Esistono diversi modi per sottolineare le insufficienze che costantemente abitano le nostre vite. A Firenze, già dai tempi di Boccaccio, qualcuno capì che la doppia e la tripla negazione non è soltanto necessaria, ma importantissima per sottolineare questo concetto. Così, dal bisogno impellente di fare qualcosa in più per dare rilievo a tutto ciò che “non è”, nacque “punto”.

Il punto è una porzione piccolissima di spazio, così insignificante che non se ne può nemmeno misurare la superficie. La sua totale inconsistenza è perfetta per palesare quando non rimane niente.
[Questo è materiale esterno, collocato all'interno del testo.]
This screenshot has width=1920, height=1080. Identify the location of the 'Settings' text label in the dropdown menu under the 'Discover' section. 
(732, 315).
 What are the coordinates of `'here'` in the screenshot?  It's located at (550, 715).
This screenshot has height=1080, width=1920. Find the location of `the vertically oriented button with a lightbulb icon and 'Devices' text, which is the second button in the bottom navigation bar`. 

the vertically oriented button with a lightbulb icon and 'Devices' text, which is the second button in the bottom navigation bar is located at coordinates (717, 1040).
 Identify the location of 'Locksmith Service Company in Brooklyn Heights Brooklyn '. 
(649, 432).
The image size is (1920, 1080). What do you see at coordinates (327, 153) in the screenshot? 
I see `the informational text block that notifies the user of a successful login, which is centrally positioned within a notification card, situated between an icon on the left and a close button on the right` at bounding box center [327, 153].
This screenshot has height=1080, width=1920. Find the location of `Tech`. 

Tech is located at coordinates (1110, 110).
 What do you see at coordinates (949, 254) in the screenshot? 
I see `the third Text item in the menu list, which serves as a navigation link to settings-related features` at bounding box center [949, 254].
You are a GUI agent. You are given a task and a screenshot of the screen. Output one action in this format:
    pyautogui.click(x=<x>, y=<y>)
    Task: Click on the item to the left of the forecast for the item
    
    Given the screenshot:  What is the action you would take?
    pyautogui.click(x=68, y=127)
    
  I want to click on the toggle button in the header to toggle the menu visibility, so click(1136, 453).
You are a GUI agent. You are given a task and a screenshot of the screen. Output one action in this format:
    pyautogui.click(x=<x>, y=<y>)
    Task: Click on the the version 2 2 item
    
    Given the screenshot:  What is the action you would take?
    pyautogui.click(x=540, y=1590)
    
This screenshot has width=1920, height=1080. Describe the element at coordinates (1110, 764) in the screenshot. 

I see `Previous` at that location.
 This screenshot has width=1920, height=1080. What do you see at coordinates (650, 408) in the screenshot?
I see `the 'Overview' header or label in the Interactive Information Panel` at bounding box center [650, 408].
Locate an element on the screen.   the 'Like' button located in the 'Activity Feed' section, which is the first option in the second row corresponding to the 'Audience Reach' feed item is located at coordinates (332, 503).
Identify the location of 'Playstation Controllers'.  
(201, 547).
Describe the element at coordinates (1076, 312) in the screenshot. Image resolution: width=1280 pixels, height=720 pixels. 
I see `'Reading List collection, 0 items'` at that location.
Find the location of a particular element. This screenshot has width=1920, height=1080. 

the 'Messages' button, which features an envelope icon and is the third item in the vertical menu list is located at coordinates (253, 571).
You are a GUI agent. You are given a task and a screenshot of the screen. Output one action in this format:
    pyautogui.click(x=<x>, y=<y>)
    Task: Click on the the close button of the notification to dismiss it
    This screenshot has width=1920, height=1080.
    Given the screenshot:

Anzi, quando “non rimane niente del niente nel niente”.

Dalla sua forma sostantiva, punto si è evoluto anche come aggettivo e avverbio fino a diventare un vero e proprio modo di dire: “Né punto né poco” (per niente affatto).

Questo dimostra come il toscano sia un animale sociale che, sin dall’antichità, era a conoscenza che nelle conversazioni le risposte negative arrivano sempre con un po’ di ritardo rispetto a quelle positive. Il NO è difficile da accettare: perché no? Dai non dire così, ripensaci, lascia un forse, te lo richiedo più tardi? NO, basta, non ne ho PUNTA voglia. Punto è la criptonite degli Yes Men, è puro nichilismo che non lascia via di scampo all’interlocutore. Arrenditi, non c’è più niente da fare: punto è l’OltreNo.